師に代わって門下の新入生の方々を教えさせて頂いている。

師匠から託された門下生は四人になった。

僕に何が出来るのか?責任の重さと自らの未熟すぎる立場に躊躇することもあるけれど、

少しでも師の言葉に応えることができるよう、一人一人丁寧に、今の僕に出来る限りのことをお伝えしたい。

 

教えさせて頂くことで自らの動きについてもより意識的になる。

教えることは我が身を振り返ることであり、我が身を正すことに繋がる。

師匠が言外に秘めたであろう、こうしたメッセージをしっかりと活かしていかねばならぬ。

そして同時に、教えることは自分が振れることと必ずしも一致しないのは勿論、独特の思考を要求されることが分かってきた。

はみ出しを整えていったり、はみ出しから新たな形を創造したり、あるいは横たわる差異に橋を架けたり。

師が僕に今まで下さった言葉は、そういう複雑な思考の結晶だったのだ、と気付かされる。

 

学生指揮者を務めている女性が昨夜のレッスンに持ってきた吹奏楽曲、「天空への挑戦」。

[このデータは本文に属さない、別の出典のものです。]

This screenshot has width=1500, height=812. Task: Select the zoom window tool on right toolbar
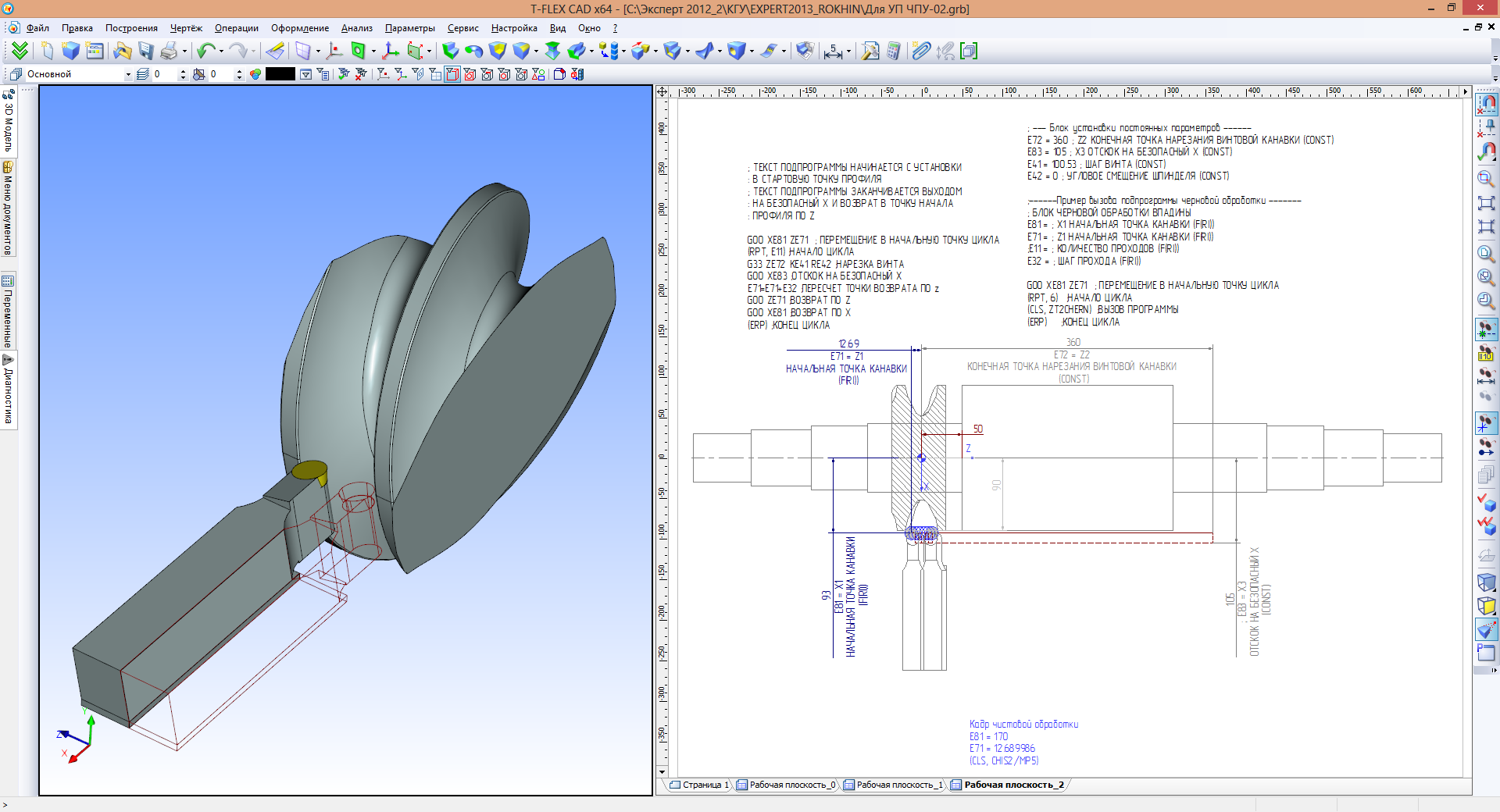pos(1488,178)
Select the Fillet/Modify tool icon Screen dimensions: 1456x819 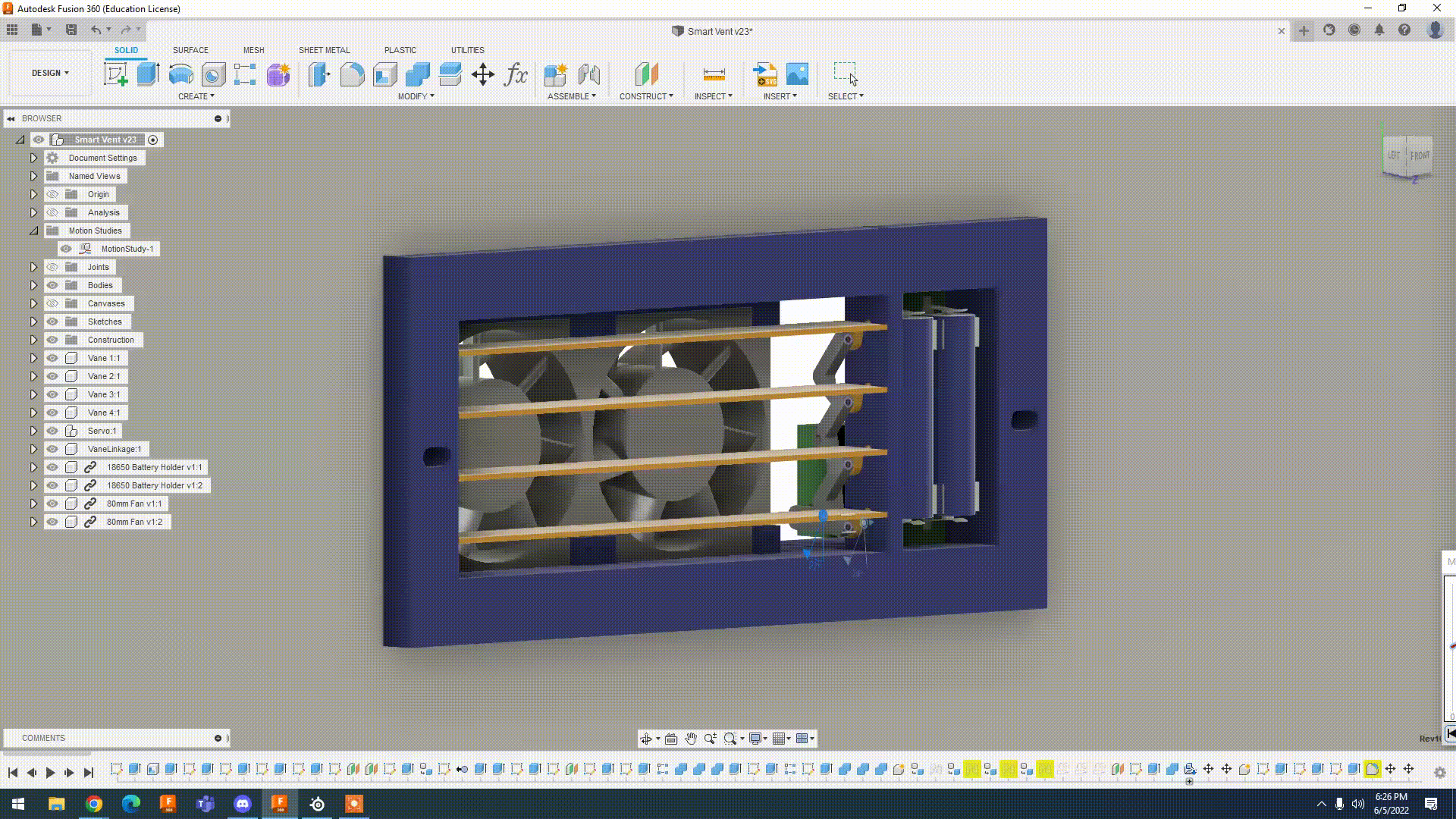pyautogui.click(x=352, y=74)
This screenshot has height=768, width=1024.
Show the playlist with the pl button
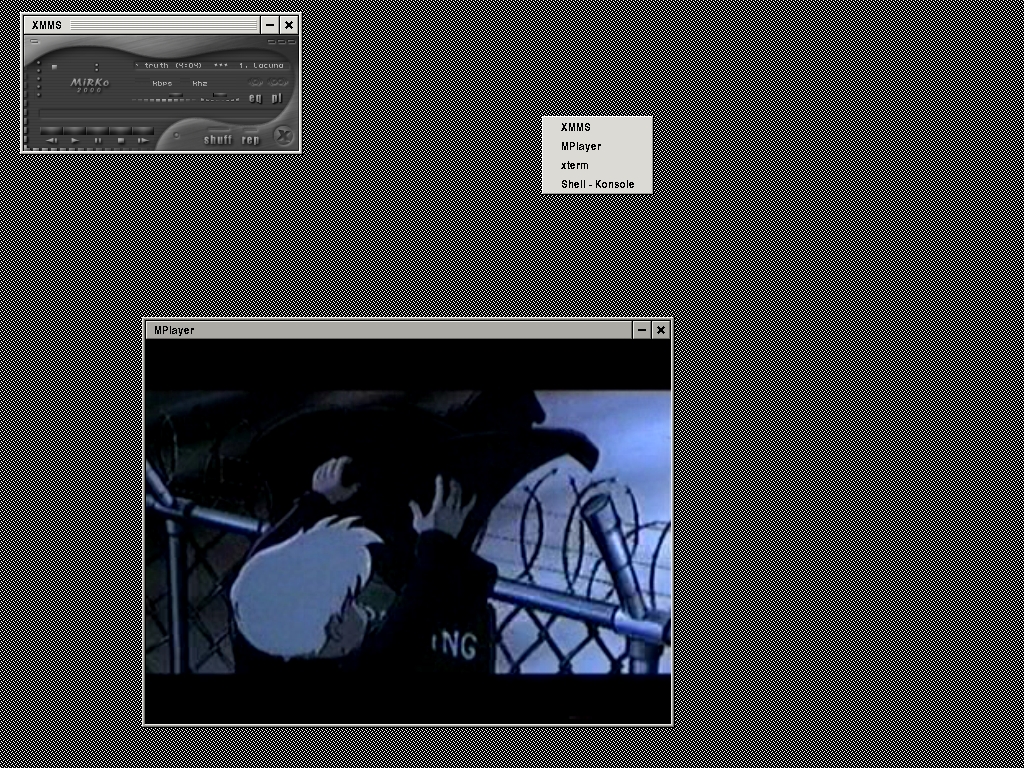[x=277, y=98]
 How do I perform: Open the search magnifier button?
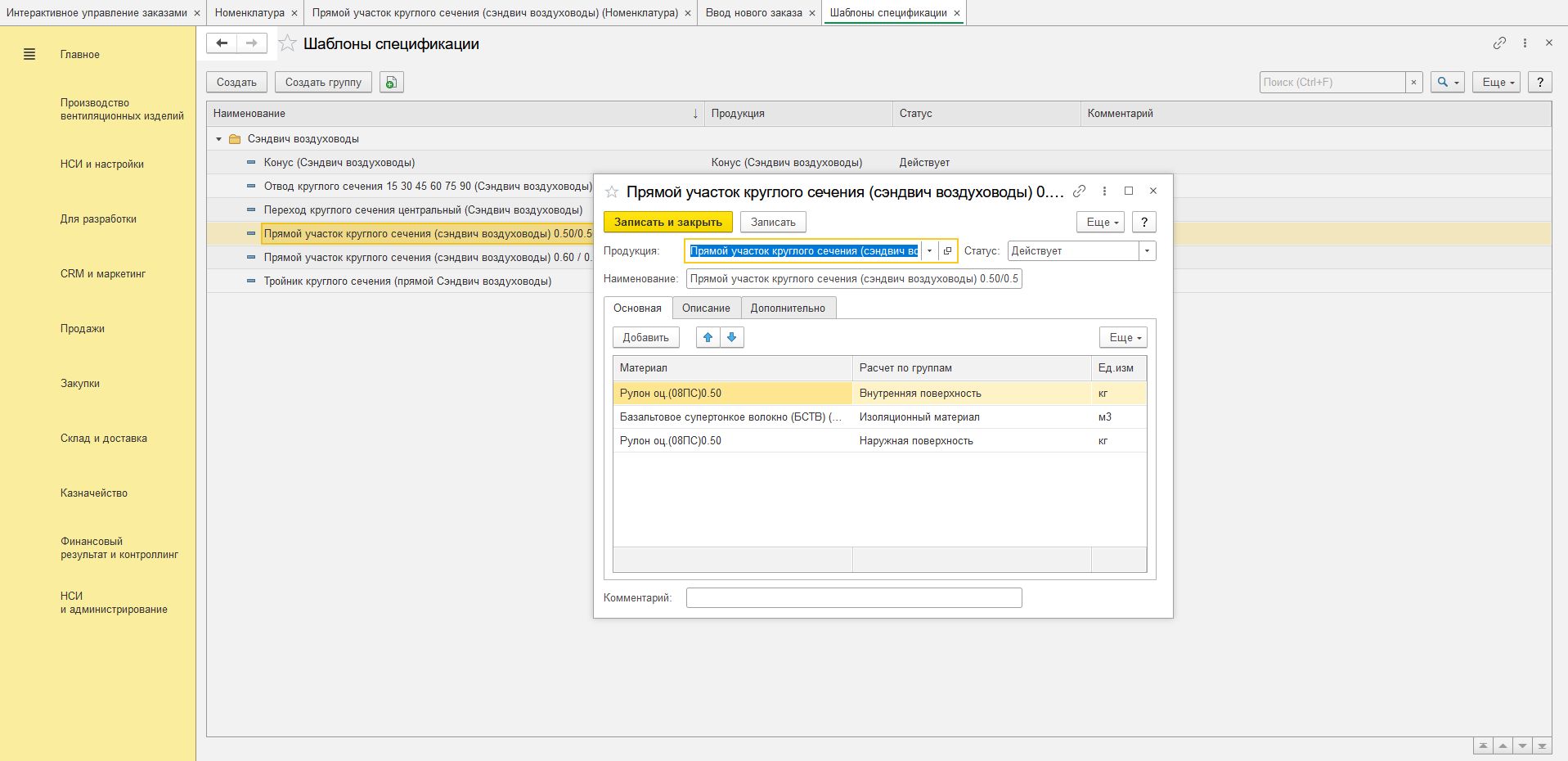pos(1446,83)
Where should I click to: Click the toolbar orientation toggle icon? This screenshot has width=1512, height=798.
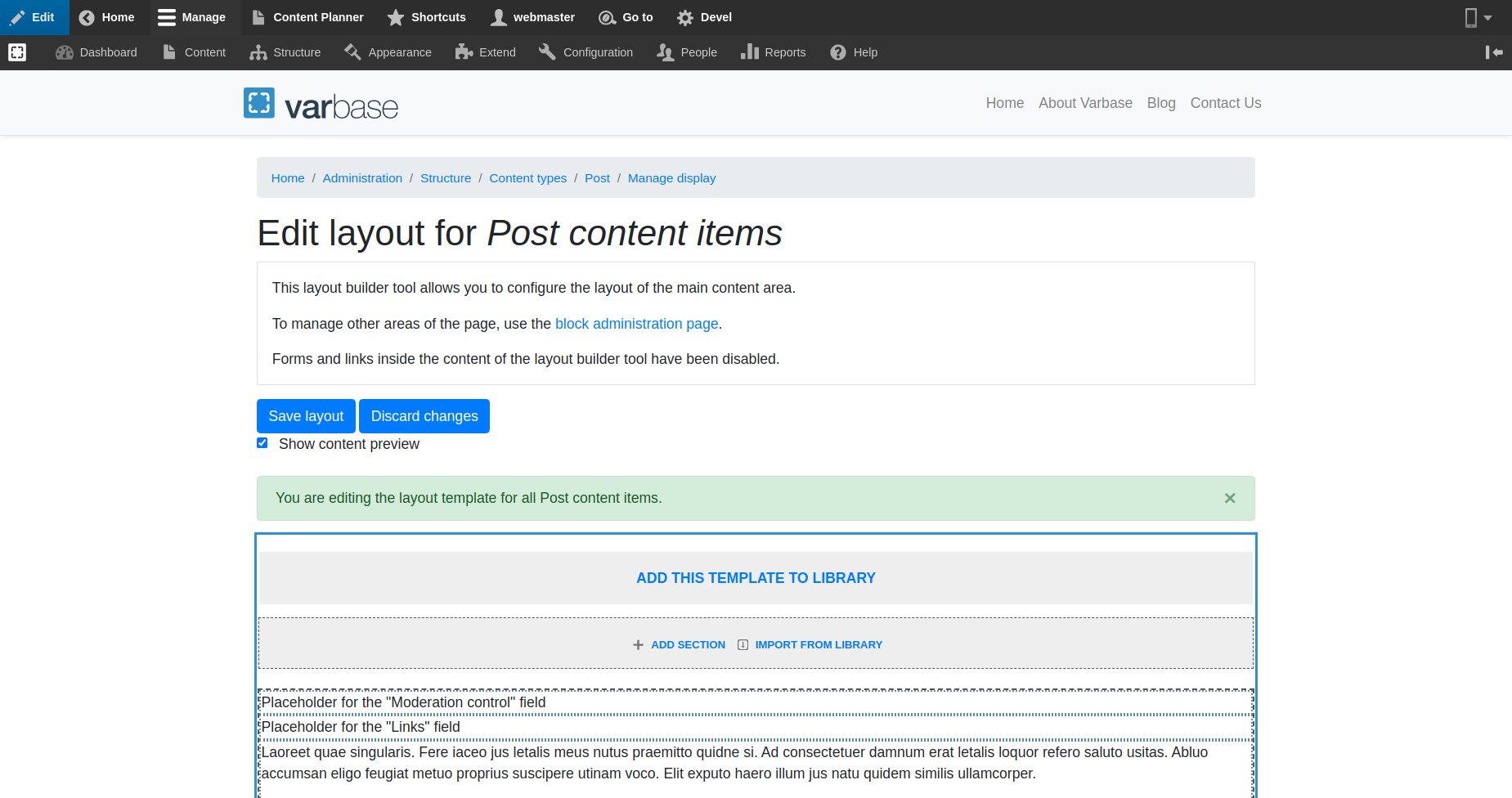1494,52
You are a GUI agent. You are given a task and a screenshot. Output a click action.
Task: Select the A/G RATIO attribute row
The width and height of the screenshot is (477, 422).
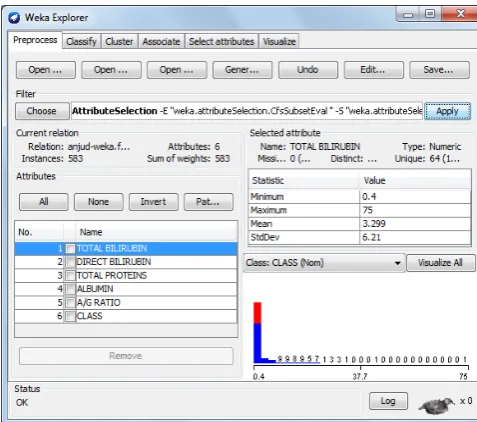(126, 303)
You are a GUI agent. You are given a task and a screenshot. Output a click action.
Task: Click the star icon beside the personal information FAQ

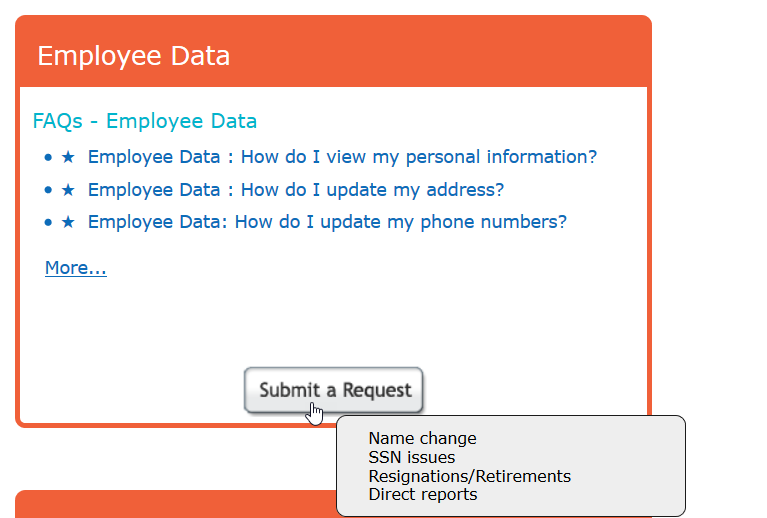68,157
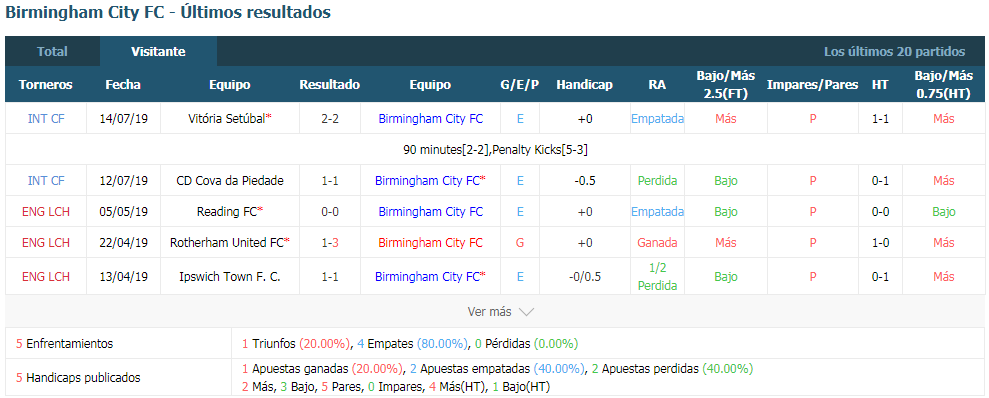Click the Handicap column header
Image resolution: width=989 pixels, height=398 pixels.
[x=585, y=85]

こっそりと彼女に負けないぐらい勉強しておいたので、譜面も背景もほとんど頭に入っている。

ここはこうだよ、と師の椅子に座って教えさせて頂きながら、壁一枚隔てたところで穏やかに座っていらっしゃる師匠を思った。

中学校の吹奏楽指導へご一緒させて頂いたときの師の姿を、棒ひとつで中学生たちの音を見違えるように高めてしまう師の姿を重ねながら。

不意に涙が溢れそうになる。湧き上がる感情に飲み込まれないように、四分の五拍子を振った。